"Oh! We can't be going to attack in the dark," Will said. "I expect we have got a long march before us; and are going to work round, somehow, and take them in rear."

"Well, I hope whoever is acting as guide can see better in the darkness than I can; else we are safe to lose our way, and may find ourselves anywhere, in the morning.

"Confound it!" The exclamation was elicited by the speaker stumbling over a boulder, and nearly going on to his head.

"Silence in the ranks, there!" an officer said, close by.

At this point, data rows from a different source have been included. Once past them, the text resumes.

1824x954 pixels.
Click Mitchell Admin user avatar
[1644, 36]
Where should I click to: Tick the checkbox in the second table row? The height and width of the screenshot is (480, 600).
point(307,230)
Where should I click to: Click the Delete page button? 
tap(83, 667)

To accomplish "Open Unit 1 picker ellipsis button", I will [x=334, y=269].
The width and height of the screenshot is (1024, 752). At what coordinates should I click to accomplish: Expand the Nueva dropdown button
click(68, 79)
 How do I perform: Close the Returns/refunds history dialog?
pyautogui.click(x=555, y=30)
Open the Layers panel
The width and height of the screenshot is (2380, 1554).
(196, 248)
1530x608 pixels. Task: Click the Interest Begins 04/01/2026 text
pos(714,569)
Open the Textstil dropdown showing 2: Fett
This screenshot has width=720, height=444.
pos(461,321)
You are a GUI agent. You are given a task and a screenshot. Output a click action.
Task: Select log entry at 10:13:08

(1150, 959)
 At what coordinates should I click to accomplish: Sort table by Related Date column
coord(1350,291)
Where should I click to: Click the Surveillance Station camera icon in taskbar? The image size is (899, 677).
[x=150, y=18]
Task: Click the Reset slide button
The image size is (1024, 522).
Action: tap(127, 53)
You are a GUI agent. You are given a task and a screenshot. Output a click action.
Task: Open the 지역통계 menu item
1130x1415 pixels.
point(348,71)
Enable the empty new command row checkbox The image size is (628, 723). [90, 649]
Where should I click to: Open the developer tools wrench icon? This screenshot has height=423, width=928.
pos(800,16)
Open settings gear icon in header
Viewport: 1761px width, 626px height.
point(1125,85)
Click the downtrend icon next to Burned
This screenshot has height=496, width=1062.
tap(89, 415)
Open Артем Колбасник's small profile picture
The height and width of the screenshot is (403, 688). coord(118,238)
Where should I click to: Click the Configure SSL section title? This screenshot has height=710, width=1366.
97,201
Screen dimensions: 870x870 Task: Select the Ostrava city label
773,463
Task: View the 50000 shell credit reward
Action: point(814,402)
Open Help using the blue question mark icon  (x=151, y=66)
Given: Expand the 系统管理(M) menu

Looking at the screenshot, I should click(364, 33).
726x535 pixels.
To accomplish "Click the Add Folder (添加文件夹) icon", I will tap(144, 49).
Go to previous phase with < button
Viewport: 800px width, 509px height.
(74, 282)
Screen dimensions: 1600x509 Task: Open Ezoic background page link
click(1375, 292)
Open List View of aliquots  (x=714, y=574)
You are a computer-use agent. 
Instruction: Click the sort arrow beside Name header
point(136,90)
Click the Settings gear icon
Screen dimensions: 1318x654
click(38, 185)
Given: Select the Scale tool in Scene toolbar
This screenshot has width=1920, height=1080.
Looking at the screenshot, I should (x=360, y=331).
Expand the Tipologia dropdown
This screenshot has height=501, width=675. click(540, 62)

Each regiment was followed by its ammunition mules, and hospital doolies--the latter being covered stretchers, or palkies, carried by natives. Besides these were dandies--or chairs--slung upon mules. This greatly added to the difficulty of a night march for, even in the daytime, the presence of baggage animals in a column, upon a narrow road, greatly hinders the troops and, at night, the delays occasioned by them are naturally very much greater.

For the first three and a half miles the column marched away from the enemy upon the Khotal, and the surprise of the soldiers increased at every step they took. At the end of that time they arrived at the village of Peiwar. Here they turned to the left and, after crossing several ravines, and stony water courses, arrived on a cultivated terrace; and kept along this till they reached a very stiff nullah, twenty feet deep.

The night was bitterly cold, the bank of the nullah was extremely slippery, and the boulders in the water course below coated with ice. The difficulty of getting the loaded animals across, in the darkness, was therefore very great. The passage of the various water courses caused great delays; and it was difficult to keep the column together, in the dark. At each passage, the rear was immensely delayed while the leading troops were passing; and these again had to be halted, while those behind them struggled over the difficulties. The men suffered much from cold, as the pace was so slow that they could not warm themselves; and the mounted officers specially suffered, in their hands and feet.

At midnight the ravine leading up to the Spingawi Pass was reached; but so dark was it that the 2nd Punjaubees, separated by a few yards from the regiment in front of them, marched straight on instead of turning up it; and the 22nd Pioneers, and the four artillery guns carried on elephants--being behind them--naturally went astray, also. Brigadier General Thelwall, who commanded the column, was at the head of his brigade; and was, for some time, unaware of the absence of two of his regiments but, after halting and finding that they did not come up, sent back a mounted officer who, after a two-mile ride, came up with the missing troops, and guided them back to the point where they had left the route.

From the foot of the ravine to the top of the pass is six miles in distance and, dark as it was in the open, it was still more so in the ravine, shadowed by the steep hills on either side. As the ascent continued the road became worse; the boulders being larger, and the holes and dried-up pools deeper. The darkness, and the prevailing white color of the stones, prevented the difference of level being observed; and many of the men had heavy falls, as the steep sides of these pools were often from two to four feet deep.

After marching for a mile and a half up the ravine, the report of a rifle was heard in the ranks of the 29th Punjaubees--who were leading the column--followed instantly by another discharge. Colonel Gordon--commanding the regiment--halted; and he and the general tried, in vain, to discover who had fired. No one could, or would, identify them; and this seemed clearly to prove that the rifles had been fired as a signal to the enemy, for they had not been loaded before the column started. The Punjaubee regiments contained many hill tribesmen--men closely connected, by ties of blood and religion, with the enemy whom they were marching to attack.